┌──

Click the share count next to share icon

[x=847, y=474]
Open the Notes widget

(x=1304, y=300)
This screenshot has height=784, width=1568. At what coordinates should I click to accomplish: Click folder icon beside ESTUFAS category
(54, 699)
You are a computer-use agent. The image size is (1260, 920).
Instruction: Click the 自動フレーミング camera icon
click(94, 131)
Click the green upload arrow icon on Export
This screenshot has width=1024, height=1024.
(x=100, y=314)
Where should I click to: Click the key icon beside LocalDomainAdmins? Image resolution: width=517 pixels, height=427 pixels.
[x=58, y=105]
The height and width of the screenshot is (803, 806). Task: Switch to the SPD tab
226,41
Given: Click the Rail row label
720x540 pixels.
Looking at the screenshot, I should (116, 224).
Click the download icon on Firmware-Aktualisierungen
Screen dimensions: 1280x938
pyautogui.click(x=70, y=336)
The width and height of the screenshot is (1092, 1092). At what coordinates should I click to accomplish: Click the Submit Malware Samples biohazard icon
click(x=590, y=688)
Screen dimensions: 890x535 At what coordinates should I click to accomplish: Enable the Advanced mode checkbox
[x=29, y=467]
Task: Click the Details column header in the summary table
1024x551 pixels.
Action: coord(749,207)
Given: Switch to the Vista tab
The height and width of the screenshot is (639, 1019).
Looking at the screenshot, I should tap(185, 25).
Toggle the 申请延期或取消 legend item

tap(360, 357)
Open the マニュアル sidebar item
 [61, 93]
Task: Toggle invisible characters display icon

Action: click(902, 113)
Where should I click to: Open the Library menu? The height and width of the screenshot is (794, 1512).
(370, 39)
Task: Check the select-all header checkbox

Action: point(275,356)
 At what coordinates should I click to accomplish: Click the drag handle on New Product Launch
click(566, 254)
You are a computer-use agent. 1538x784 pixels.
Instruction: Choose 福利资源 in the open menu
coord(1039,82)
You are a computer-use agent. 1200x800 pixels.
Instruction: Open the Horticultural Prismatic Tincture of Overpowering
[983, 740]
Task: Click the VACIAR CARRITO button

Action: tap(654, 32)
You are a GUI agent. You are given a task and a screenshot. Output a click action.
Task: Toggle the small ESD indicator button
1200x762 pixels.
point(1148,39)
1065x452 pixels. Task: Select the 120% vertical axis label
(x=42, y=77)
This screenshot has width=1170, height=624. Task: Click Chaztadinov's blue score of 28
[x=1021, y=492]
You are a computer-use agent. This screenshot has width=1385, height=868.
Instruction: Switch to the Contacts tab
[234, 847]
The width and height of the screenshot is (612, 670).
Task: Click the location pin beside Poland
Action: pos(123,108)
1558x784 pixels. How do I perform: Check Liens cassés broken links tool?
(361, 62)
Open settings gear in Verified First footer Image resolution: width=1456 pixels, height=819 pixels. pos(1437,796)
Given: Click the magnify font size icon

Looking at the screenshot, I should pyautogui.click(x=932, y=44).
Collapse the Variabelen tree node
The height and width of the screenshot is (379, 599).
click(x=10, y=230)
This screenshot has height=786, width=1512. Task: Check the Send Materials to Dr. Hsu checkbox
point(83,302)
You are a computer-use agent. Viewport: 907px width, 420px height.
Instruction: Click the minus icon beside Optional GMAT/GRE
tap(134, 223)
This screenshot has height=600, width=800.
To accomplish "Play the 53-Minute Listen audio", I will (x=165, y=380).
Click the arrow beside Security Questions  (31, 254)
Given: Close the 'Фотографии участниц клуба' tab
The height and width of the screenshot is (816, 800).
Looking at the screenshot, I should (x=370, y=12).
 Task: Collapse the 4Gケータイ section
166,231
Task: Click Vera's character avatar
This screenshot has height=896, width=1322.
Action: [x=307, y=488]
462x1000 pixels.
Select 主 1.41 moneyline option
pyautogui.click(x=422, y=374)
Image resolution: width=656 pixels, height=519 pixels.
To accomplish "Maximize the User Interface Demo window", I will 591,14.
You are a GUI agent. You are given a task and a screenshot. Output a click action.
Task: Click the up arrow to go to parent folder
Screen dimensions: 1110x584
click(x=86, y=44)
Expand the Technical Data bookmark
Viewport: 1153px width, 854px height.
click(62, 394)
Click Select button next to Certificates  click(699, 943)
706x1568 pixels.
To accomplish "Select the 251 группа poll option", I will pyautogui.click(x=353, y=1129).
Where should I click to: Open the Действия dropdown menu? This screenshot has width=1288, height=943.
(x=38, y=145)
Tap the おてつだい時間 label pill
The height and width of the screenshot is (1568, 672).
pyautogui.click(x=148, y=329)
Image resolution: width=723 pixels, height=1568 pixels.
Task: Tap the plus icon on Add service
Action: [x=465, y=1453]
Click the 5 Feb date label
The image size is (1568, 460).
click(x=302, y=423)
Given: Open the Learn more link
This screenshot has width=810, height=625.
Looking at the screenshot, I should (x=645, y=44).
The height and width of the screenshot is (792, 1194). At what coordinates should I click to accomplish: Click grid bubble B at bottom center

└──

Your objective —
Looking at the material above, count the lines where the word "computer" occurs, and answer with that count alone.

Problem solution —
5